The Folklife Center houses Musick’s unpublished folklore estate. Dr. Ruth Ann Musick was archivist for the West Virginia Folklore Society and editor of the West Virginia Folklore Journal, which evolved in 1992-1993 into the Traditions: A Journal of West Virginia Folk Culture and Educational Awareness still published today at Fairmont State. Musick was the primary female folklore scholar of the cultural heritage of West Virginia, mainly through the recording of supernatural legends. She collected, researched, and published four major folktale collections: “Ballads, Folk Songs, and Folk Tales from West Virginia”; “The Telltale Lilac Bush and Other West Virginia Ghost Tales”; “Green Hills of Magic, West Virginia Folktales from Europe”; and “Coffin Hollow and Other Ghost Tales.”
Since Musick’s death in Fairmont in 1974, Byers has served as executrix of Musick’s folklore estate, comprised of Musick’s own unpublished collections and the archives of the West Virginia Folklore Society. It was Musick’s wish that the collection be housed at Fairmont State and be used for programming and that someday a center or folklore study emphasis would be created. In 1993, Musick’s collection was brought to campus. In 2010, an extensive renovation of the former Colonial Apartments and Kennedy family dairy barn was completed and the Frank and Jane Gabor West Virginia Folklife Center opened its doors.
“You have to know the roots and how they spread out and come back in,” Byers said.

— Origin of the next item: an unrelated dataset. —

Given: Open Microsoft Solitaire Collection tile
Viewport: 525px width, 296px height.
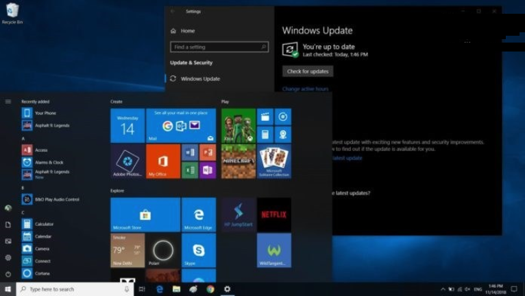Looking at the screenshot, I should pyautogui.click(x=273, y=161).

Brock and Edwards have many connections to the Folklife Center. In 1992, Brock was a student in the first Folklife Institute sponsored by the West Virginia Humanities Council at Fairmont State and has done archiving for the Folklife Center.
“I am such a believer in human connections with meaning. They are so important,” Brock said.
Edwards’ husband, Dr. Paul Edwards, has taught at Fairmont State and Pierpont for many years. It was Dr. Paul Edwards, along with JoAnn Lough, who helped find a home on campus for Musick’s archives in 1993. Peggy Edwards’ parents, Frank and Gladys Doerfler, attended the Elderhostel West Virginia cultural sessions that used to be held on campus.
“It’s almost as if there is just a force drawing it all together,” Byers said. “We’re very fortunate to have this concept here on this campus left by Ruth Ann Musick and we’re now in a position to showcase it.”
Following is a story titled “Lily-of-the-Valley” from “Ballads, Folk Songs and Folk Tales from West Virginia” collected by Dr. Ruth Ann Musick and published by West Virginia University Library in 1960:
“One of four Irish flower stories contributed by Wallace Murray, as told to him by Miss Elizabeth Kelly. Each of the stories tells how a flower originated in Ireland, or how it was named.
Five little fairy sisters, going out to dance one night, carried tiny cups to gather dew for the queen’s breakfast. They hung the cups on grass blades while they frolicked, and they were having such fun that they completely forgot the time, and the sun popped up over the hills and dried all the dew. In alarm, for a fairy must never be out after sunrise, they ran for the cups and found they had grown fast to the grass blades. At that moment their fairy godmother appeared and surrounded each grass blade with two broad leaves, so the cups would be hidden and the queen would never miss them.”